If Howard is a recurring character that appeals to Daniel's lighter side, fellow assassin Mike is the recurring character of Daniel's nightmares. Mike was instrumental in recruiting and training Daniel, but what is his true role in the Program?
I will be looking out for the next book in this series.
I read I Am the Mission as an e-galley from NetGallery.
Friday, August 29, 2014
Location: Nijmegen, Holland
Time period: World War II, 1944
Genre: History, Nonfiction, World War II
I do realize that it is strange to say that I have affection for Operation Market Garden, but I do. When I was a history major in college, I did my senior research paper on the battle of Arnhem which was just one part of the Operation. I did tons of reading on the battle and even had a Dutch classmate whose parents answered some of my questions in a series of letters.
Operation Market Garden was a huge operation, conceived of by Field Marshall Montgomery, that--if successful--could have allowed the Allies to invade Germany and end the war by Christmas of 1944. It consisted of 3 parachute zones and a tank corps that tied them all together. Unfortunately, it was too ambitious and failed at the farthest point--the bridge at Arnhem, which became know as the "bridge too far" of Cornelius Ryan's book.
As I said, my own research paper focused on the battle of Arnhem, so I was interested to read this book with its focus on the 504th regiment of the US 82nd Airborne Division.
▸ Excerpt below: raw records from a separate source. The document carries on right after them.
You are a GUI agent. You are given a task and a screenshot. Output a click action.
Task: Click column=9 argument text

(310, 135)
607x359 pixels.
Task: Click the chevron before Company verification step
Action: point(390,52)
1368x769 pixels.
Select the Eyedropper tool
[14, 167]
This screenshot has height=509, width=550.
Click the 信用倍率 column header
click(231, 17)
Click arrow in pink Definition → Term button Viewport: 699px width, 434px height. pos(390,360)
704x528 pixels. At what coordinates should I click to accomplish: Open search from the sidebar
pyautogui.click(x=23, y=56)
This was the middle of the 3 zones and is notable for the daring river crossing that allowed the paratroopers to take the Nijmegen bridge by capturing both ends at once. I had a broad understanding of this battle, and this book filled in details. A lot of details.
It is obvious that Van Lunteren did extensive research for this book. Besides the written record of military reports, there are also the memories of a number of the men who participated in this battle. In addition to his own interviews, he had access to the interviews that Ryan conducted--information that did not make it in to Ryan's book. There is even information that shows the German side of the experience. I found it interesting that some of the stories cited here show the same events from different points of view. One man may talk about how he witnessed a certain officer perform heroic acts, only to be cut down by enemy gunfire. Right after would be another man's memory of how he helped to carry that officer back to behind the lines for medical aid. This helps to tie together what might otherwise be a fragmented narrative.
Even after the supposed end of the Operation--the retreat and escape of the British from Arnhem--these men had to continue to hold their territory they had won. The battle may have been over and done with in September, but the occupation lingered. Fortunately, they had a lot of assistance from the Dutch citizens, who housed and fed them, and in some cases formed relationships that lasted for years after.
As much as I enjoyed this book, I do wonder how wide its appeal will be. I won't be recommending it for my relatively small library. But I could see it in large public libraries, academic libraries where there is a strong history program, and libraries with a specialized military collection.
I received this book as an e-ARC from NetGalley.